Since the methods we’re using to train Spencer — mostly based on clicker training — are not that well known among the general public, I thought I’d give a few more details on how the car has been helping to shape his overall behavior.
- Whenever Spencer looked at someone outside of the car, we called his name and clicked when he looked at us instead of the person.
- The click tells him that the behavior he just did is something we want and is followed by a treat.
- We called his name to interrupt a potential reaction and teach him an alternate behavior. You want to reduce the number of times your dog rehearses an unwanted behavior. (Alternately, you can use this sort of technique to prevent such behaviors from occurring in the first place.)
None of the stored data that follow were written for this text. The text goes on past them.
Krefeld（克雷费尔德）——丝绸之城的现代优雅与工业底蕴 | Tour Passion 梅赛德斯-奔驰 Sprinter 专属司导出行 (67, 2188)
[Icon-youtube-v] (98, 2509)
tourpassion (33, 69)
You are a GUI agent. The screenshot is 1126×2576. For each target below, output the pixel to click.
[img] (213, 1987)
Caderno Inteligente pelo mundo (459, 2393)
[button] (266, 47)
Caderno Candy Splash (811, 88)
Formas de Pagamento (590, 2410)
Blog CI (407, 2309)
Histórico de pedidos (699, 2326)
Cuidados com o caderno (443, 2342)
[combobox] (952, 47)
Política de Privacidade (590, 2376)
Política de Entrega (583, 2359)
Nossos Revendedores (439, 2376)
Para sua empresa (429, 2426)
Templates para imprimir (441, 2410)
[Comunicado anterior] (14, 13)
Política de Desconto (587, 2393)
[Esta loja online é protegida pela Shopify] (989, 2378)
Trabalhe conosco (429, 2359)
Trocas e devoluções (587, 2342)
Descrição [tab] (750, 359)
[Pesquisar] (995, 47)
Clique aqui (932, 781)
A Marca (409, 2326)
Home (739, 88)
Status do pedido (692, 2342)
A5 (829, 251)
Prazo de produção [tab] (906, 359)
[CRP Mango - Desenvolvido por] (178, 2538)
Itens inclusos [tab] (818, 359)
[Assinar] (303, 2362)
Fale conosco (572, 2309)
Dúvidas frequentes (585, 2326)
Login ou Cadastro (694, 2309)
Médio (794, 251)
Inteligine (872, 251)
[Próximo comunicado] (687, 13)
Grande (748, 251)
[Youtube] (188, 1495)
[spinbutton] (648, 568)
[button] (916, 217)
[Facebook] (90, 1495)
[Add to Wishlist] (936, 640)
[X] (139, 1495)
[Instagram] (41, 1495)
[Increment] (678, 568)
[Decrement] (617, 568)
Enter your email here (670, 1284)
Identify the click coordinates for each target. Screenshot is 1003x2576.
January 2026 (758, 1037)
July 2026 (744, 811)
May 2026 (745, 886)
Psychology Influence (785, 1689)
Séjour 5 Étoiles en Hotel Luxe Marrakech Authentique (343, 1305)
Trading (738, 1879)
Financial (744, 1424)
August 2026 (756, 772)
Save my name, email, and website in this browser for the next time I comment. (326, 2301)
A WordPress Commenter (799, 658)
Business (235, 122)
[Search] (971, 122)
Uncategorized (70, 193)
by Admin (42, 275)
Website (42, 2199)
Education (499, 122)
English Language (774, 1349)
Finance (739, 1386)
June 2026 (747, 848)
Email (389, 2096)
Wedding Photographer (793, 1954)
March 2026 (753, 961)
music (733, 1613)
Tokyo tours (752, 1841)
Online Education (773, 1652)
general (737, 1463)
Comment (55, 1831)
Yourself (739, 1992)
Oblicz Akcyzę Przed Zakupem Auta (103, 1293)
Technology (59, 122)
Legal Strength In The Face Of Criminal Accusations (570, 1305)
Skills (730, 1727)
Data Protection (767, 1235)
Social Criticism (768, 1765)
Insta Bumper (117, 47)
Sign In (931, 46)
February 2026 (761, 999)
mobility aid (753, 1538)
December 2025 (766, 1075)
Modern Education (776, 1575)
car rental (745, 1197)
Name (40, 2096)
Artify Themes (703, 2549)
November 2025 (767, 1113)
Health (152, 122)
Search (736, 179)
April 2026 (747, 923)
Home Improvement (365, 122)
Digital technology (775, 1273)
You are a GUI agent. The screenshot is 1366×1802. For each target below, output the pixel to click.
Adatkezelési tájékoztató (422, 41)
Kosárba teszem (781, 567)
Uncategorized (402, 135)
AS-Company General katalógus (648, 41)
- Whenever Spencer looked at someone, we clicked and gave him a treat, just for looking (again, before he had a chance to react).
- Whenever Spencer would look at someone, we would wait for him to look away (often at the treat bag that sits near the gearshift for easy access while driving). We would then click and treat.
- Over time, our criteria for rewarding him have gone up: whereas once we would have treated for someone across the street, they now have to be nearer. We have also gradually reduced the number of clicks even for nearby cases because he now knows what’s the right behavior. (But we still often treat to prevent slippage if he is startled by someone’s unexpected movement.)
- We’re currently working on a new stage in the parked car where he isn’t rewarded just for looking away: now he has to look away and put his head down on the arm rest or if his head is already down, not lift it. If he does either of these, he gets clicked and treated.
- The result is that he is starting to leaving his head down and just follow people with his eyes or even ignore them. He’s learning that even if he doesn’t react, the people will go away.
Another variation on this has been learning not to react to people loitering near our car. People walking by are less threatening, because they have a trajectory that he can extrapolate and realistically anticipate their departure. He doesn’t know what people loitering are going to do, and this is scary. A general principle of clicker training is that when one dimension gets harder, you make the other dimensions easier. So Spencer is on an earlier stage of clicking and treating for this. We’re somewhere around Stage 2. He did really well the other day by not reacting when a guy was practically sitting on the hood of our car smoking.
Yet another variation we’re dealing with is sensitivity to proximity to “his” door. Apparently he’s figured out that if we can get to him through the door he uses to get in and out of the car, so can Scary People. (Since parking is on the right-hand sidewalk of our street, he almost always gets in and out of the same door.) This only seems to come into to play when we are backing up or parking and there is someone near the rear right wheel. If we are parked and doing the passerby exercise, he is used to people arriving from behind and walking by. The challenge of this variation is that it is extremely difficult to parallel park and simultaneously click-and-treat if someone appears in this zone.